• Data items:

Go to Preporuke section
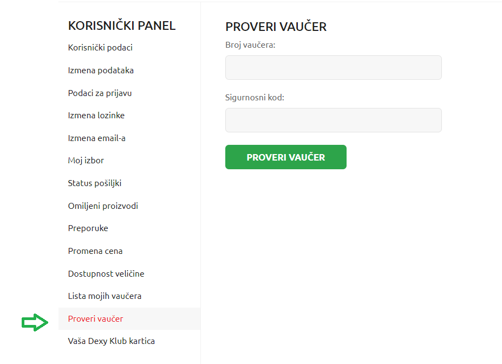502x364 pixels. (88, 228)
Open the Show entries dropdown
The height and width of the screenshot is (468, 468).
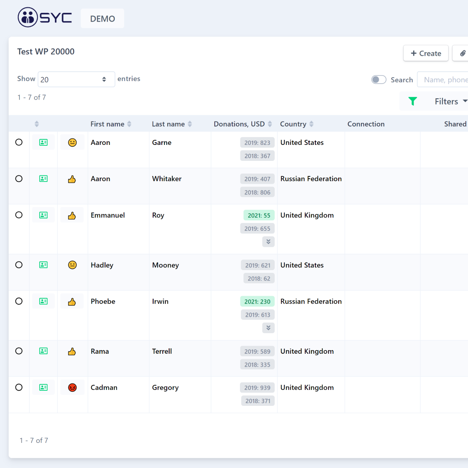pos(76,80)
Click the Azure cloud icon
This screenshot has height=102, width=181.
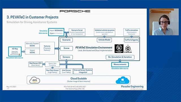(122, 80)
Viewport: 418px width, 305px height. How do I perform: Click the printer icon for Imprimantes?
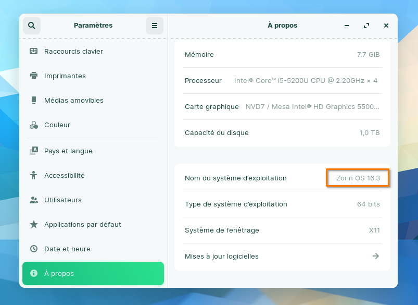coord(34,76)
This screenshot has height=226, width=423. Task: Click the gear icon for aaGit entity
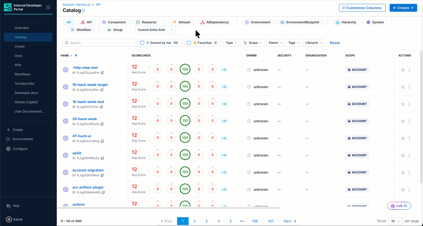click(66, 155)
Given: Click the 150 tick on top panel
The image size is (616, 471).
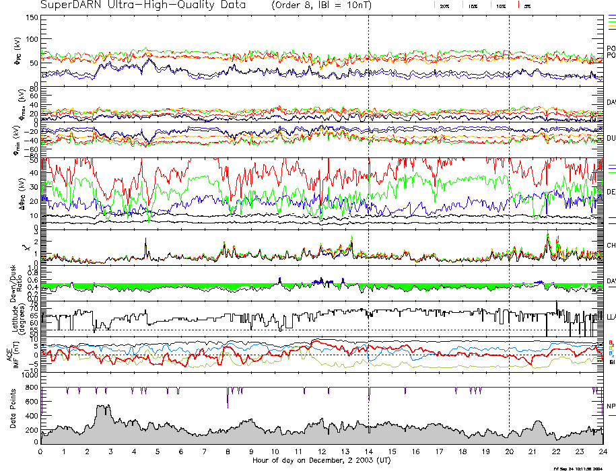Looking at the screenshot, I should point(31,17).
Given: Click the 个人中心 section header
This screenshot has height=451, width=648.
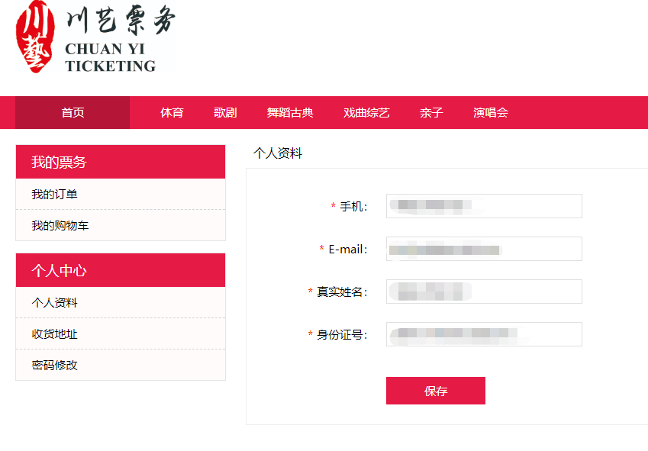Looking at the screenshot, I should tap(121, 270).
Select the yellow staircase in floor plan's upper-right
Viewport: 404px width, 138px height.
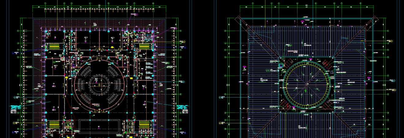tap(144, 46)
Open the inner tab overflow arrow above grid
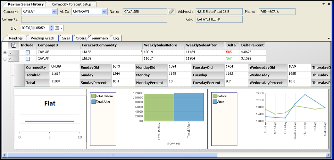 coord(329,38)
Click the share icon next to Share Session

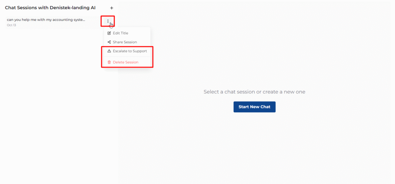tap(109, 42)
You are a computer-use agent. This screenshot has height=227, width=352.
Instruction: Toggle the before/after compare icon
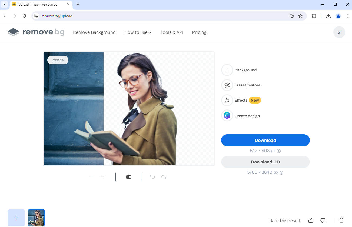pos(129,177)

• WORK ITEM: Which lines of the data contain the word "Given"? Copy each one.

• TASK ANSWER:
Given: Click the 150 tick on top panel
Given: Click the 个人中心 section header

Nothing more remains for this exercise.